The city’s senior director of operations presented an updated Capital Improvement Plan (CIP) for 2026–2030 to the Committee of the Whole on Sept. 22, reviewing project priorities, funding sources and the schedule for council consideration.
The administration described the CIP as a working planning and management tool that organizes capital needs across six categories (transportation and mobility, utility systems, parks and recreation, city facilities, equipment and technology) and aligns projects with funding sources such as Issue 12 capital funds, utility revenues, grants, TIF proceeds and debt. The presentation included completed projects, projects currently under construction and those proposed for the five‑year window.
For 2026 the presentation showed a multi‑category request totaling roughly $39 million across identified projects. In parks and recreation the presentation emphasized Academy Park, with a $6 million request for 2026 that consolidates several previously separate projects (parking, trailhead, shelter/restroom and play features) into a single project aimed at coordinated design and delivery. The director said Academy Park’s 2026 request reflects both construction and delivery costs and that some previous line‑item underestimates had been reconciled into the larger single‑project cost.
Other CIP highlights included the West Side sewer project (a multi‑discipline investment spanning water, sanitary and storm components), the Big Walnut trail and Link‑to‑Literacy trail projects, and a mix of smaller maintenance and technology investments. The director said $2.1 million in utility‑related capital is included for 2026 against a longer five‑year utility program totaling about $28 million.

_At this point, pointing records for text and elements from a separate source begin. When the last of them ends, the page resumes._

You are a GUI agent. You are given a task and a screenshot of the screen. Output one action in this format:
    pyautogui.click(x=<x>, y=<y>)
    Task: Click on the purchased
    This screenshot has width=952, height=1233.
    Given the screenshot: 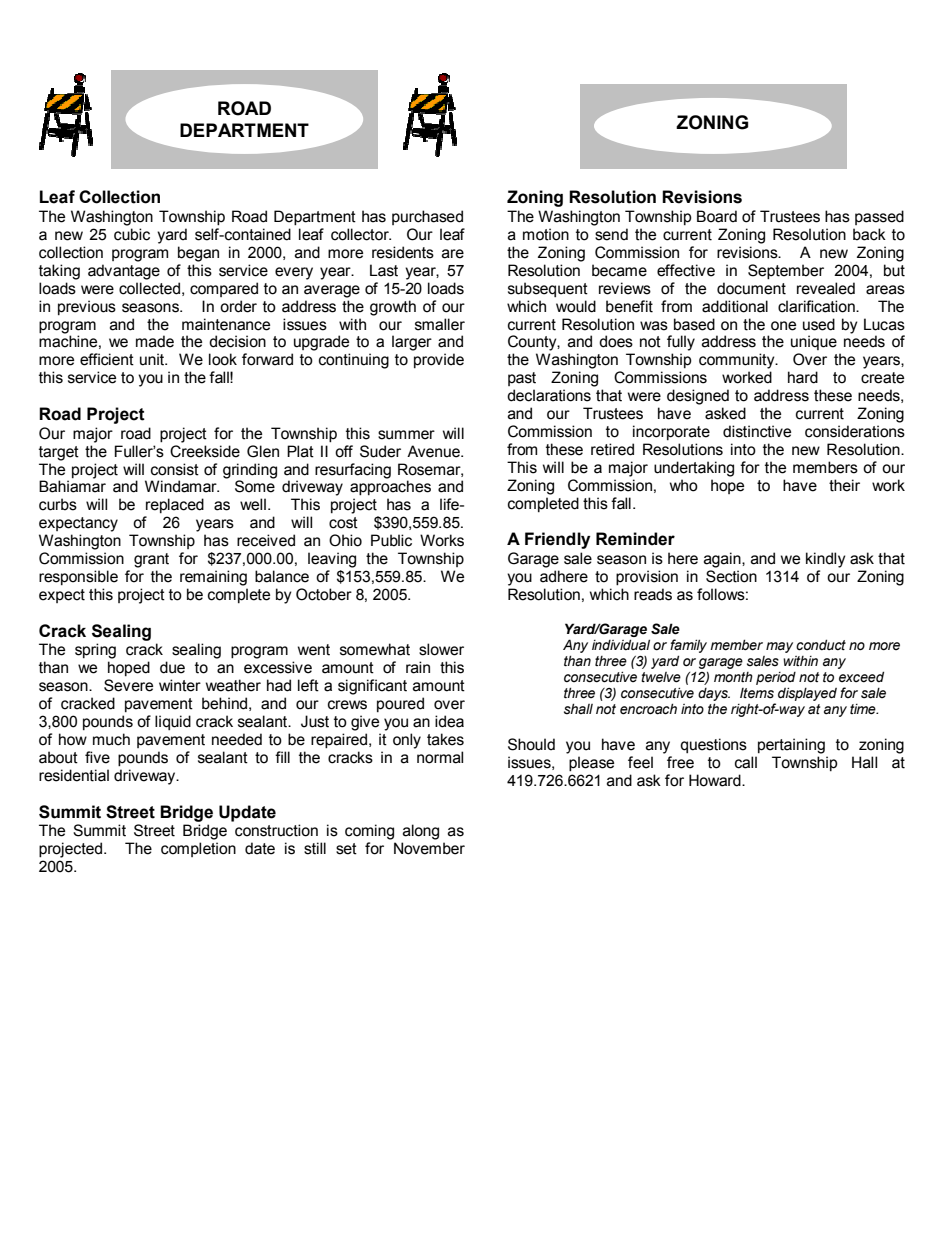 What is the action you would take?
    pyautogui.click(x=427, y=217)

Council members asked for clarifications and flagged follow‑up items. Councilmember Schnetzer asked whether Academy Park scope had changed; the director said scope is largely unchanged but delivery and parking design increased costs. Councilmember Dova asked how completed plans such as an aquatics facility master plan should be reflected in the CIP; staff said master‑plan outputs can be added as visionary or assessment‑stage projects and that the administration can insert a visionary project to keep the master‑plan results on the CIP radar. Councilmember McGregor asked about the pool lining life; the director confirmed the existing liner remains serviceable.
The director noted that the Creekside flood mitigation and plaza item is included in the CIP rollup as an actionable project in design but will not be part of the October 2026 budget request; the administration said it will return with a separate funding/bonding request for that scope at a later date.
Timing: the administration proposed first reading of the CIP update on Oct. 6, committee review Oct. 13, second reading and adoption on Oct. 20, and then the capital budget work would continue through the formal budget workshop schedule in late October.
Speakers in this segment included the Senior Director of Operations (presenting) and council members who asked follow‑up questions: Councilmembers Schnetzer, McGregor, Dova, Bowers and others.